▶ [WHAT IS EXPECTED]
Nothing but an exact copy of the data should be given.

[[ RECORDS PROVIDED open ]]

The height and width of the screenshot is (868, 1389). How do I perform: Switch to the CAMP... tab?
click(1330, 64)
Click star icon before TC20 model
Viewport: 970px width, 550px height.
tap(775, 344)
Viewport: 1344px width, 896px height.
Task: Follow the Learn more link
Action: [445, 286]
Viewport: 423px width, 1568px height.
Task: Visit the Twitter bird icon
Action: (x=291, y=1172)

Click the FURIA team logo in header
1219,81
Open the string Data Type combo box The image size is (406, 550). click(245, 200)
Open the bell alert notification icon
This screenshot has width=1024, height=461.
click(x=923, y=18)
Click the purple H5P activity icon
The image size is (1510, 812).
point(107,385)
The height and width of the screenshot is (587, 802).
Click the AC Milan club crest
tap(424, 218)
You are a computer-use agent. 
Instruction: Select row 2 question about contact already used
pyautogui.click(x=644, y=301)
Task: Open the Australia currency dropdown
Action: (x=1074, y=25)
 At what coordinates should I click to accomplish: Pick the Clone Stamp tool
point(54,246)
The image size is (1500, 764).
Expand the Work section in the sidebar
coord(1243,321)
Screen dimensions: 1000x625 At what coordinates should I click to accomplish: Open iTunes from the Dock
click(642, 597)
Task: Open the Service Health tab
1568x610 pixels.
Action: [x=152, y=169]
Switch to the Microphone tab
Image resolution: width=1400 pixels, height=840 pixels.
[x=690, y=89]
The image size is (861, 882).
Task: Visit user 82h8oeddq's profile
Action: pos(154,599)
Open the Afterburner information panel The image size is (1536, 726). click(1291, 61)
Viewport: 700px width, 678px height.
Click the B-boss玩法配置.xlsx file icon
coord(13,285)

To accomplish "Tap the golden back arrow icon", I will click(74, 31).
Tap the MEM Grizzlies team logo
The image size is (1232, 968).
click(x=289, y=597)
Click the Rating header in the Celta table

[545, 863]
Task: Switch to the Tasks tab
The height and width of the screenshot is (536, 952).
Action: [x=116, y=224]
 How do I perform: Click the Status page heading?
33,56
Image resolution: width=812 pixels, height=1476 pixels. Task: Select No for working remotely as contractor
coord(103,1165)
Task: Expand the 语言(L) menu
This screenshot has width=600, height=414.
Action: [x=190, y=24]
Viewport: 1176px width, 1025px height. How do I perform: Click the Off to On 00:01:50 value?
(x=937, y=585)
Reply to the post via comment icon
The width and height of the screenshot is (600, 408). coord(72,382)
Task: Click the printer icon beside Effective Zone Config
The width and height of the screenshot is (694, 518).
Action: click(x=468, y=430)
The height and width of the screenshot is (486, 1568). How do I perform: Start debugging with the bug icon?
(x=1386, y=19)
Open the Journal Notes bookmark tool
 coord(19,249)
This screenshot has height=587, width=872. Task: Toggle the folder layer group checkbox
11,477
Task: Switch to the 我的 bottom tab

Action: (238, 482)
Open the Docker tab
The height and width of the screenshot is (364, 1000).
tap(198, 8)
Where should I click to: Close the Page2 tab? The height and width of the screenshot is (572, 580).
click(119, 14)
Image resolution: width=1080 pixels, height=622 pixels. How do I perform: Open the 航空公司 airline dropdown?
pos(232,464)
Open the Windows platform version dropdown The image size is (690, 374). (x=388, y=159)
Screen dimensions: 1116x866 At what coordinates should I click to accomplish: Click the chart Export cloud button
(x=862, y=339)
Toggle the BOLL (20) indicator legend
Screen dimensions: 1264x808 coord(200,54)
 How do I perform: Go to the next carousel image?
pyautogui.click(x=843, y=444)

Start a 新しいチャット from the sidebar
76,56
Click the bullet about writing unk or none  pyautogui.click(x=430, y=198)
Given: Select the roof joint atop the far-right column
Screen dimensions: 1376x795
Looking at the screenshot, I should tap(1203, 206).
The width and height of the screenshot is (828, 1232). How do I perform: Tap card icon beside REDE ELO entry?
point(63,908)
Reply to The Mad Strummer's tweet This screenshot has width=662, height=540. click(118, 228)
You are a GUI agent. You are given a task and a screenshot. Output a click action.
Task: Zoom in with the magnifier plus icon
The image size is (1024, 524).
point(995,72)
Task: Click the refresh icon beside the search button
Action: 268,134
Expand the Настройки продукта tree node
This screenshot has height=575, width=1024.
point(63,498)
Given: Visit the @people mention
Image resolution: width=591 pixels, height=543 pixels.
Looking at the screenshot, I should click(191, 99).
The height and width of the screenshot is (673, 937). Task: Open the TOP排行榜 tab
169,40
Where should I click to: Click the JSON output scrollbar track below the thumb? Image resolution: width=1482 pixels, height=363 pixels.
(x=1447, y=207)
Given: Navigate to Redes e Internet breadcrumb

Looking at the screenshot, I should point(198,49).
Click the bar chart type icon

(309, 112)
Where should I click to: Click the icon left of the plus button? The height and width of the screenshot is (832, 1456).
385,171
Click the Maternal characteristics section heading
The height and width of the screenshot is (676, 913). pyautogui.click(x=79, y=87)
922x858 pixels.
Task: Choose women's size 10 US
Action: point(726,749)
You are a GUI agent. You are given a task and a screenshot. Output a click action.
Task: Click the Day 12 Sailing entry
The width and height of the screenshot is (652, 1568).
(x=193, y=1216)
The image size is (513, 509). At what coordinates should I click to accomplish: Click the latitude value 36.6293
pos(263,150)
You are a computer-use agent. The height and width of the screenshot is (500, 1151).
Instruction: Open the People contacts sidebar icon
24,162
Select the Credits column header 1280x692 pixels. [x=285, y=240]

[[ RECORDS PROVIDED closed ]]

▶ [TASK RESPONSE]
The height and width of the screenshot is (868, 1389). How do I perform: Switch to the CAMP... tab?
click(1330, 64)
Click star icon before TC20 model
Viewport: 970px width, 550px height.
tap(775, 344)
Viewport: 1344px width, 896px height.
Task: Follow the Learn more link
Action: [445, 286]
Viewport: 423px width, 1568px height.
Task: Visit the Twitter bird icon
Action: (x=291, y=1172)

Click the FURIA team logo in header
1219,81
Open the string Data Type combo box The image size is (406, 550). click(245, 200)
Open the bell alert notification icon
This screenshot has width=1024, height=461.
click(x=923, y=18)
Click the purple H5P activity icon
The image size is (1510, 812).
point(107,385)
The height and width of the screenshot is (587, 802).
Click the AC Milan club crest
tap(424, 218)
You are a computer-use agent. 
Instruction: Select row 2 question about contact already used
pyautogui.click(x=644, y=301)
Task: Open the Australia currency dropdown
Action: (x=1074, y=25)
 At what coordinates should I click to accomplish: Pick the Clone Stamp tool
point(54,246)
The image size is (1500, 764).
Expand the Work section in the sidebar
coord(1243,321)
Screen dimensions: 1000x625 At what coordinates should I click to accomplish: Open iTunes from the Dock
click(642, 597)
Task: Open the Service Health tab
1568x610 pixels.
Action: [x=152, y=169]
Switch to the Microphone tab
Image resolution: width=1400 pixels, height=840 pixels.
[x=690, y=89]
The image size is (861, 882).
Task: Visit user 82h8oeddq's profile
Action: pos(154,599)
Open the Afterburner information panel The image size is (1536, 726). click(1291, 61)
Viewport: 700px width, 678px height.
Click the B-boss玩法配置.xlsx file icon
coord(13,285)

To accomplish "Tap the golden back arrow icon", I will click(74, 31).
Tap the MEM Grizzlies team logo
The image size is (1232, 968).
click(x=289, y=597)
Click the Rating header in the Celta table

[545, 863]
Task: Switch to the Tasks tab
The height and width of the screenshot is (536, 952).
Action: [x=116, y=224]
 How do I perform: Click the Status page heading?
33,56
Image resolution: width=812 pixels, height=1476 pixels. Task: Select No for working remotely as contractor
coord(103,1165)
Task: Expand the 语言(L) menu
This screenshot has width=600, height=414.
Action: [x=190, y=24]
Viewport: 1176px width, 1025px height. How do I perform: Click the Off to On 00:01:50 value?
(x=937, y=585)
Reply to the post via comment icon
The width and height of the screenshot is (600, 408). coord(72,382)
Task: Click the printer icon beside Effective Zone Config
The width and height of the screenshot is (694, 518).
Action: click(x=468, y=430)
The height and width of the screenshot is (486, 1568). How do I perform: Start debugging with the bug icon?
(x=1386, y=19)
Open the Journal Notes bookmark tool
 coord(19,249)
This screenshot has height=587, width=872. Task: Toggle the folder layer group checkbox
11,477
Task: Switch to the 我的 bottom tab

Action: (238, 482)
Open the Docker tab
The height and width of the screenshot is (364, 1000).
tap(198, 8)
Where should I click to: Close the Page2 tab? The height and width of the screenshot is (572, 580).
click(119, 14)
Image resolution: width=1080 pixels, height=622 pixels. How do I perform: Open the 航空公司 airline dropdown?
pos(232,464)
Open the Windows platform version dropdown The image size is (690, 374). (x=388, y=159)
Screen dimensions: 1116x866 At what coordinates should I click to accomplish: Click the chart Export cloud button
(x=862, y=339)
Toggle the BOLL (20) indicator legend
Screen dimensions: 1264x808 coord(200,54)
 How do I perform: Go to the next carousel image?
pyautogui.click(x=843, y=444)

Start a 新しいチャット from the sidebar
76,56
Click the bullet about writing unk or none  pyautogui.click(x=430, y=198)
Given: Select the roof joint atop the far-right column
Screen dimensions: 1376x795
Looking at the screenshot, I should tap(1203, 206).
The width and height of the screenshot is (828, 1232). How do I perform: Tap card icon beside REDE ELO entry?
point(63,908)
Reply to The Mad Strummer's tweet This screenshot has width=662, height=540. click(118, 228)
You are a GUI agent. You are given a task and a screenshot. Output a click action.
Task: Zoom in with the magnifier plus icon
The image size is (1024, 524).
point(995,72)
Task: Click the refresh icon beside the search button
Action: 268,134
Expand the Настройки продукта tree node
This screenshot has height=575, width=1024.
point(63,498)
Given: Visit the @people mention
Image resolution: width=591 pixels, height=543 pixels.
Looking at the screenshot, I should click(191, 99).
The height and width of the screenshot is (673, 937). Task: Open the TOP排行榜 tab
169,40
Where should I click to: Click the JSON output scrollbar track below the thumb? Image resolution: width=1482 pixels, height=363 pixels.
(x=1447, y=207)
Given: Navigate to Redes e Internet breadcrumb

Looking at the screenshot, I should point(198,49).
Click the bar chart type icon

(309, 112)
Where should I click to: Click the icon left of the plus button? The height and width of the screenshot is (832, 1456).
385,171
Click the Maternal characteristics section heading
The height and width of the screenshot is (676, 913). pyautogui.click(x=79, y=87)
922x858 pixels.
Task: Choose women's size 10 US
Action: point(726,749)
You are a GUI agent. You are given a task and a screenshot. Output a click action.
Task: Click the Day 12 Sailing entry
The width and height of the screenshot is (652, 1568).
(x=193, y=1216)
The image size is (513, 509). At what coordinates should I click to accomplish: Click the latitude value 36.6293
pos(263,150)
You are a computer-use agent. The height and width of the screenshot is (500, 1151).
Instruction: Open the People contacts sidebar icon
24,162
Select the Credits column header 1280x692 pixels. [x=285, y=240]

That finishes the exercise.